TASK GOAL –
Output range, inclusive: from the line containing "Name (required) (52, 1668)" to the line containing "clerk@mitchellville.org [link] (72, 1671)". Restate those lines from the data below word for word and only those.

ENTRIES SHOWN –
*****

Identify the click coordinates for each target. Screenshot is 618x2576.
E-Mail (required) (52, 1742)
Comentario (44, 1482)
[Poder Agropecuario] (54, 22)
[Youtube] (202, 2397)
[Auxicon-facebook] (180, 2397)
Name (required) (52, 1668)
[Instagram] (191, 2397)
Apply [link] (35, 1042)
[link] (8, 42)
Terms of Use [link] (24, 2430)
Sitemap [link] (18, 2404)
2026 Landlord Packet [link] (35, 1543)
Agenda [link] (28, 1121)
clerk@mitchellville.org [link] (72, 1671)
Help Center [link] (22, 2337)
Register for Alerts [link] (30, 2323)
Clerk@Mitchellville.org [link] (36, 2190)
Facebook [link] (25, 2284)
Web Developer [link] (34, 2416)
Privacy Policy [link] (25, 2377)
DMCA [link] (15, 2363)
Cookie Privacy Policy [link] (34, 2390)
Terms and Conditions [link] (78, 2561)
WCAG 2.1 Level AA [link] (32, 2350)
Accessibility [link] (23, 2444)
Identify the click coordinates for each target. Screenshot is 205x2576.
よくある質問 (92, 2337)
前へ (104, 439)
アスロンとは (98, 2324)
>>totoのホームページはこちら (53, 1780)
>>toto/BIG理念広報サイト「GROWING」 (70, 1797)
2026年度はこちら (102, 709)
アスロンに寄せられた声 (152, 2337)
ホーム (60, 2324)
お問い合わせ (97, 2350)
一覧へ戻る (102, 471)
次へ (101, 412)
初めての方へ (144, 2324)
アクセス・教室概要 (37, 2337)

*****

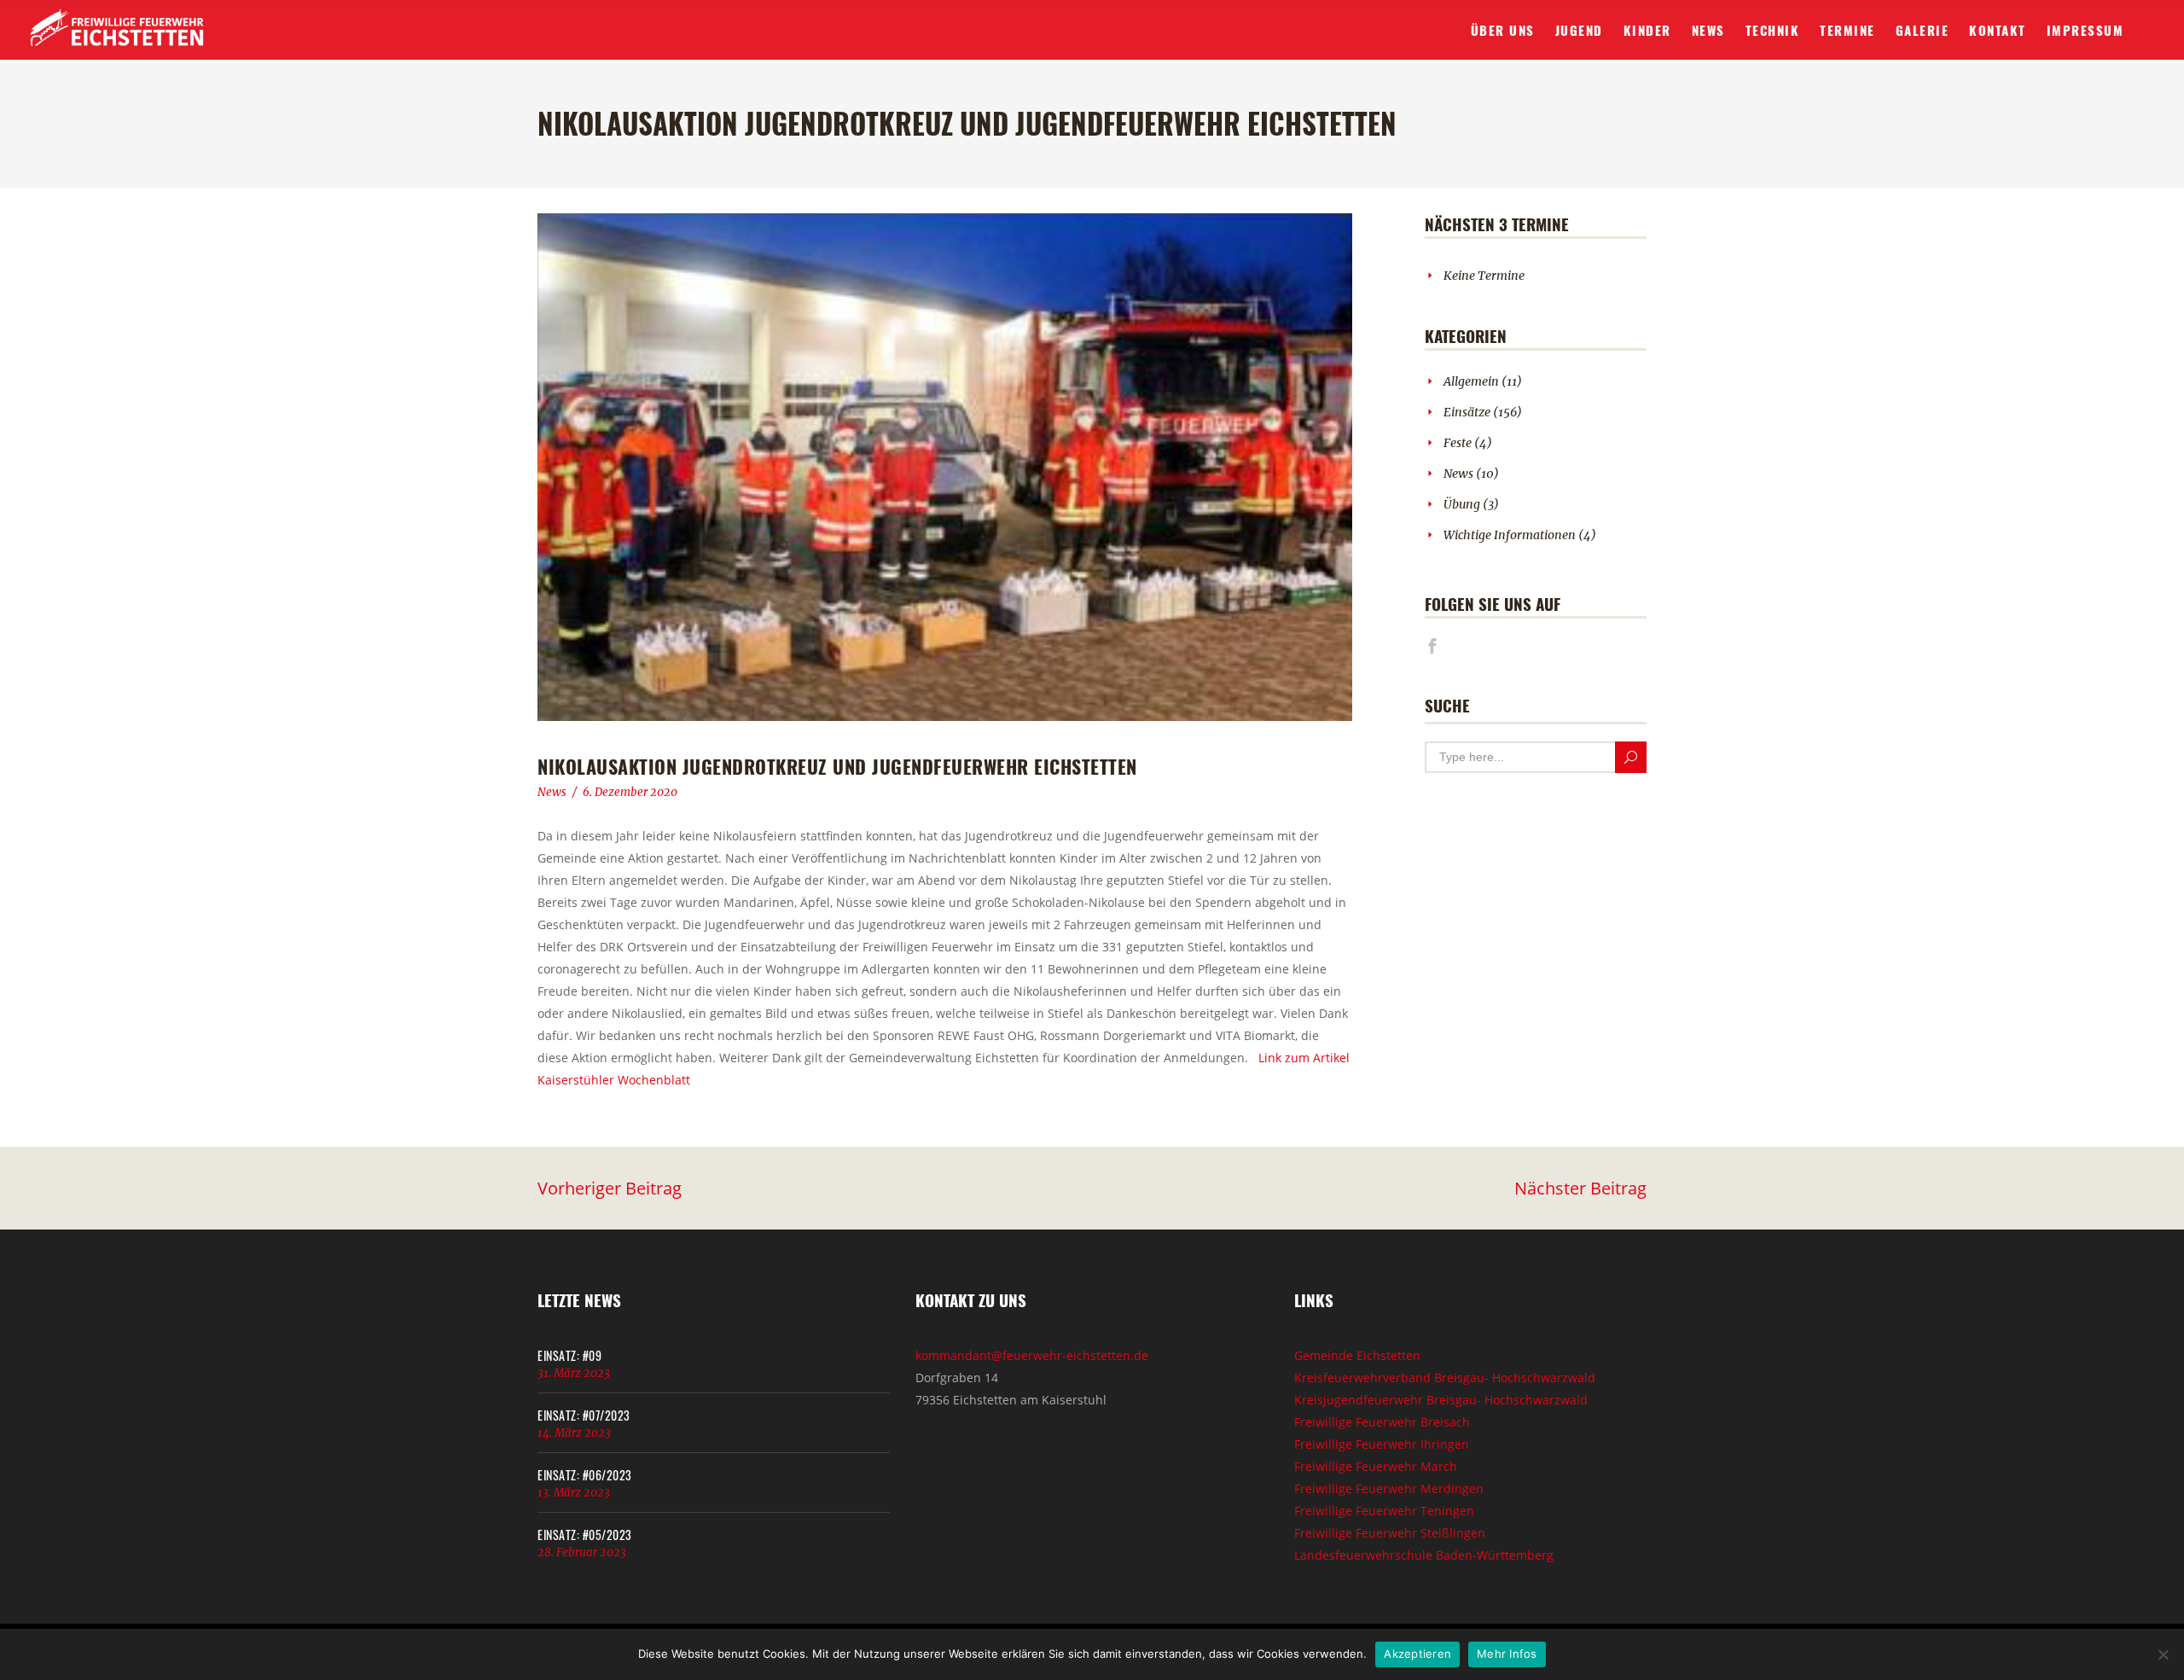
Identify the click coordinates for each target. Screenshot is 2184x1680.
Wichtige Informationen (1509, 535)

*****

RESPONSE TO THE EXERCISE –
Name (required) (52, 1668)
[Instagram] (191, 2397)
Apply [link] (35, 1042)
[link] (8, 42)
Terms of Use [link] (24, 2430)
Sitemap [link] (18, 2404)
2026 Landlord Packet [link] (35, 1543)
Agenda [link] (28, 1121)
clerk@mitchellville.org [link] (72, 1671)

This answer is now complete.